Asked about timing, Graham said, “I’ll leave it up to the president, but if you saw his tweet today, I would say soon, because if we let it go much longer, people are going to doubt.”
Senator Markwayne Mullin also warned Tehran to take President Donald Trump’s threats seriously.
“The murderous regime and Iran needs to pay attention to what the president said,” Mullin told Iran International.
“The president made it very clear if you’re killing the innocent or simply protesting that he’ll come to the rescue and the president doesn’t bluff.”
“But it’s always on his timing when we’re ready to go,” Mullin added.
By contrast, Democratic senators urged restraint.

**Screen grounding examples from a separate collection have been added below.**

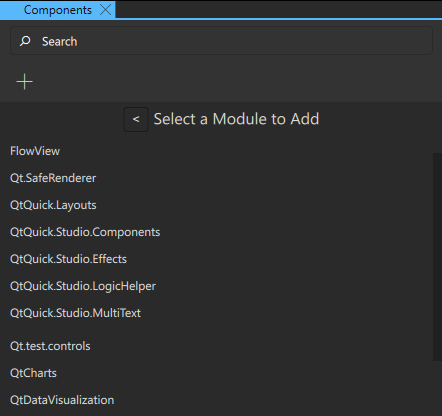The width and height of the screenshot is (442, 416).
Task: Add QtQuick.Studio.MultiText module
Action: coord(75,313)
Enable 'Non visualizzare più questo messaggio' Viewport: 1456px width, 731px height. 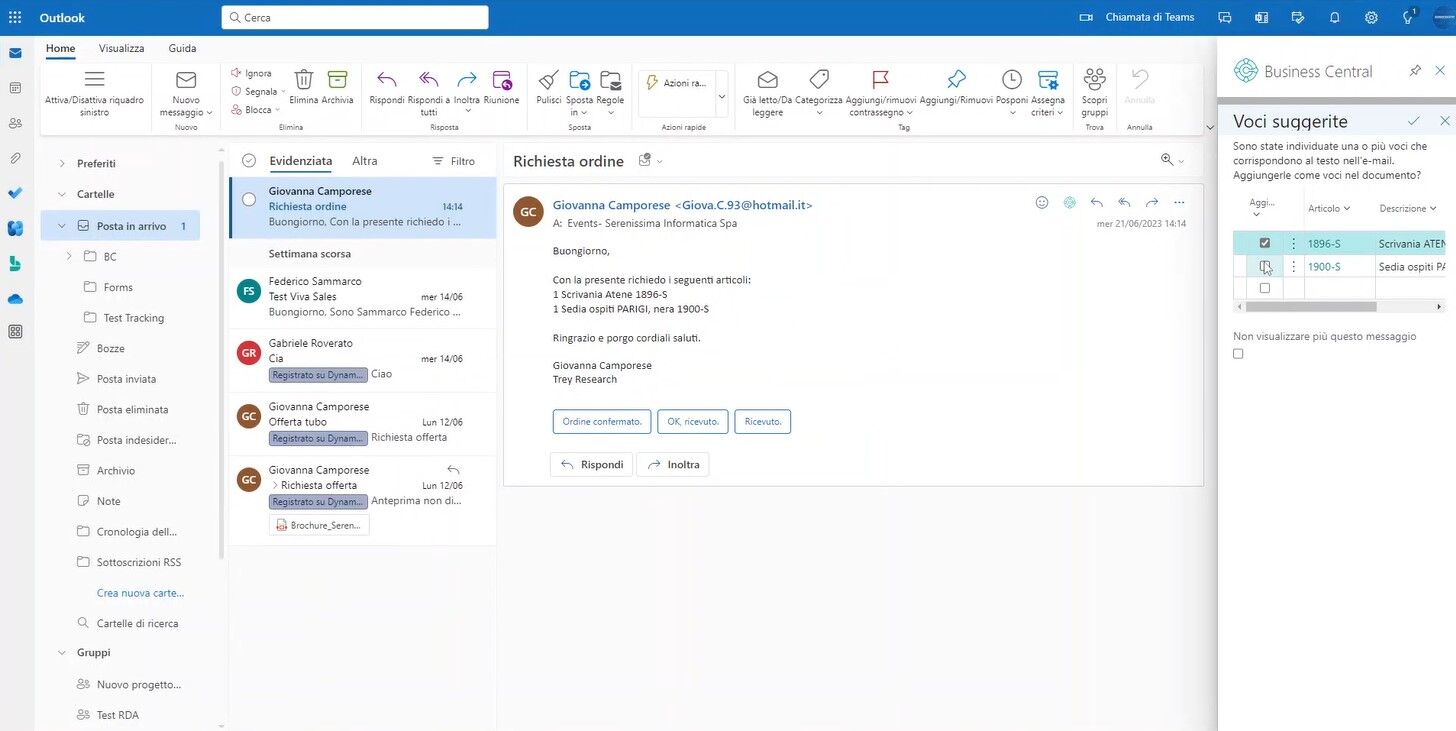tap(1238, 353)
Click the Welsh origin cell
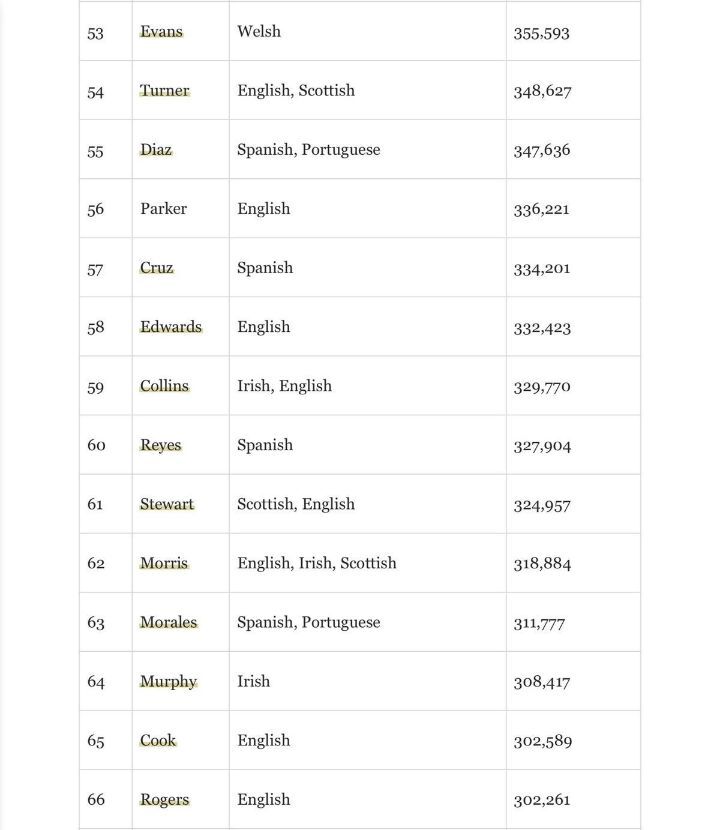 click(259, 32)
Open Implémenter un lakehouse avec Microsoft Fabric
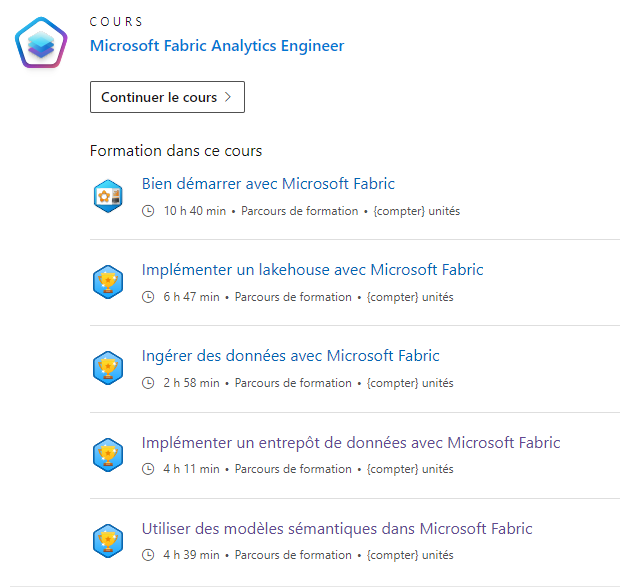620x588 pixels. coord(312,270)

“My heart is broken for the people of Iran who are protesting, understandably, the economic failures and the repression of that regime,” Senator Richard Blumenthal said. “I think we should be very, very careful about any military operation there because it would backfire and actually bolster the regime.”
Senator Dick Durbin also cautioned against US intervention.
“I’m very concerned with the situation in Iran and statements made by President Trump about the demonstrators,” Durbin said. “I think we need to take care to make sure that we don’t overstep our boundaries.”
Referring to the Iraq war, he added: “When I was one of the 23 who voted against the invasion of Iraq, and I still think that that was the right vote, maybe one of the most important votes of my career.”
President Donald Trump joined a meeting on Iran on Tuesday evening after returning from Detroit, according to reporting from Axios journalist Barak Ravid.
"After he returned from Detroit earlier this evening, President Trump joined the Iran meeting that was chaired by Vice President Vance and attended by his top national security team. Trump was briefed on the situation in Iran, according to a source with knowledge of the matter," he posted on X.